Kansas’ 1st District and Pennsylvania’s 2nd District may often fall on opposite ends of the political spectrum; however, when it comes to ensuring families have access to food on their dinner table, we recognize no party affiliation.
The 2018 Farm Bill is being designed to meet the interests of American farmers and consumers. With food insecurity weighing on our hearts, we have made increasing access to healthy foods for neighborhoods in need a top priority. During our agriculture listening sessions across the country, we were reminded of the importance of solid nutrition policy that provides a temporary lifeline for more than 40 million Americans.
We’ve both held numerous ag-focused events and town halls in our districts. Since the start of the 115th Congress, we have engaged in thoughtful and productive conversations. Everyone across the supply chain voiced concerns, and we learned what is most important to the American people when it comes to our domestic and foreign food policy.
As members of the House Ag Committee, we are anxious to find solutions to our food insecurity problems across the nation.
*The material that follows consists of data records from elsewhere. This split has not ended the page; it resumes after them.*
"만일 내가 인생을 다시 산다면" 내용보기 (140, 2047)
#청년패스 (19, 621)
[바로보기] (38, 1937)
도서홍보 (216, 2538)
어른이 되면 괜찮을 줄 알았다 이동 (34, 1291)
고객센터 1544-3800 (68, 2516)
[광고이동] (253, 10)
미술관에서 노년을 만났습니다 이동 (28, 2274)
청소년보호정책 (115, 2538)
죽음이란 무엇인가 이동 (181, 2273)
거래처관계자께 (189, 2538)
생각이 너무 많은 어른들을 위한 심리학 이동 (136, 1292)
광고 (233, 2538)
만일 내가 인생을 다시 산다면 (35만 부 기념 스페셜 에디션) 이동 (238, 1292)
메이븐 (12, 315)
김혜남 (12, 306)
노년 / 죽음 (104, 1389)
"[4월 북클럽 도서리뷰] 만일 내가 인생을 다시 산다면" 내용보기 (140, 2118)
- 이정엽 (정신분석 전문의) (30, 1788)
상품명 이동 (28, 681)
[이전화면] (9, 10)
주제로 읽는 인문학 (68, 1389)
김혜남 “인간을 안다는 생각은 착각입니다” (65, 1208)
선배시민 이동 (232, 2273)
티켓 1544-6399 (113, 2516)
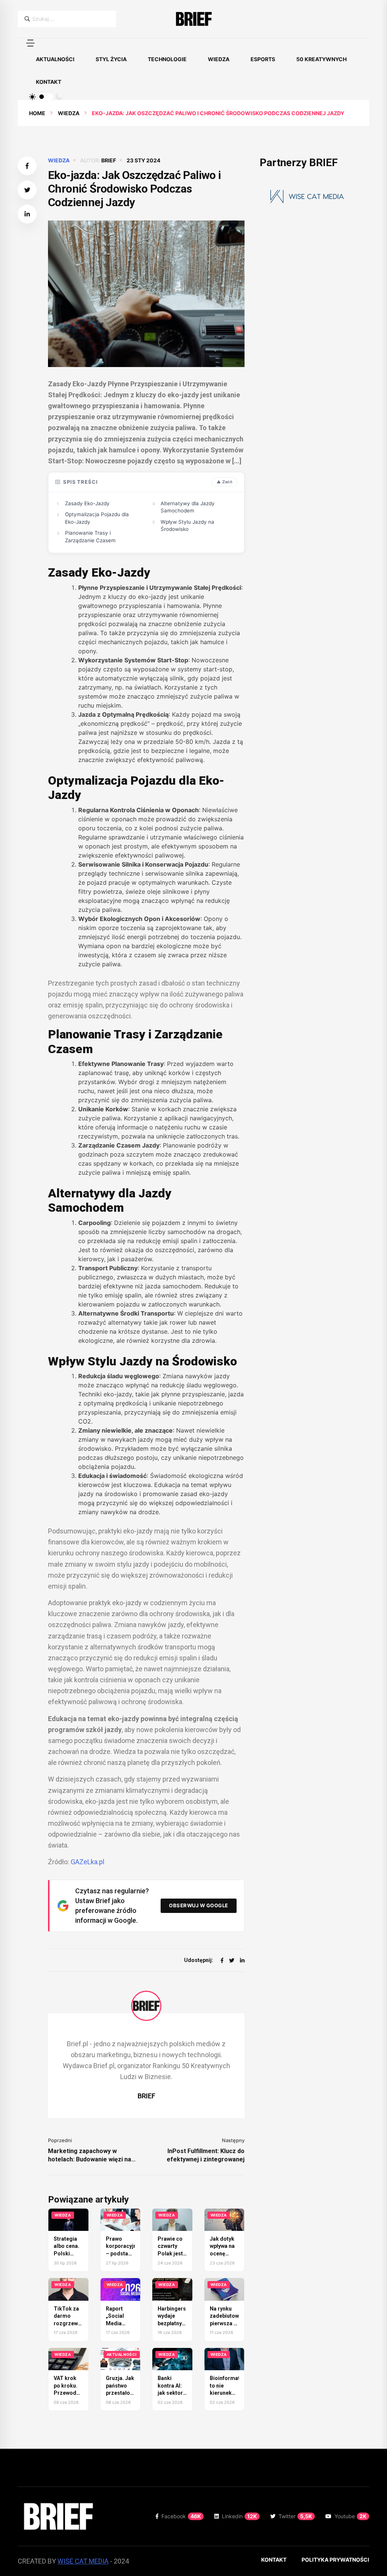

Federal programs like the Supplemental Nutrition Assistance Program (SNAP) provide millions of low-income families with nutrition assistance.
Today SNAP helps more than 200,000 people in Kansas and 1.8 million recipients in Pennsylvania. But the SNAP program alone cannot solve our nation’s food insecurity concerns.
We also heard how critical it is to have sound crop insurance, along with other production safety net programs, to help our farmers stay competitive against Mother Nature and unpredictable markets. Indeed, just as the SNAP program provides a critical safety net for many in both rural and urban America, crop insurance is the integral part of the food industry backstop.
In 2010, the Healthy Fresh Food Financing Initiative (HFFI) went into effect to help bridge the access gap. HFFI allocates federal funds so that states can address their individual health concerns and become better equipped for sustainable aid distribution. HFFI works with the USDA, Department of Treasury, and Health and Human Services to bring fresh, nutritious foods to communities in need. This program has helped states fill in the gaps to expand food access nationwide through public-private partnerships that work together and share the most effective methods of healthy food outreach implementation.
Initially, this program served as a private partnership that developed 88 supermarkets and fresh food outlets in underserved rural and urban areas in Pennsylvania as part of their Fresh Food Financing Initiative. The state knows first-hand the vital importance of these funds and how it can continue to better serve their residents. Alongside Pennsylvania, Kansas has been working to end food insecurity. Regardless of political differences in Pennsylvania’s 2n District and Kansas’s 1st District, we all can agree to support efforts to provide healthy fresh food to those facing food insecurity.
As freshman members of Congress, we have no axes to grind – there is work to be done and commitments to keep. That’s why we pledged to work together in the 2018 Farm Bill to prioritize addressing hunger and maintaining important agriculture safety net programs, and insulating them from hollow attempts to appease partisan interests which only pull us farther apart. An intelligent Farm Bill will continue to provide a critical safety net while ensuring that America’s farmers are allowed to operate on an even playing field. Americans are clear about their desire to have bipartisan cooperation on such important legislation, and that is what we intend to deliver.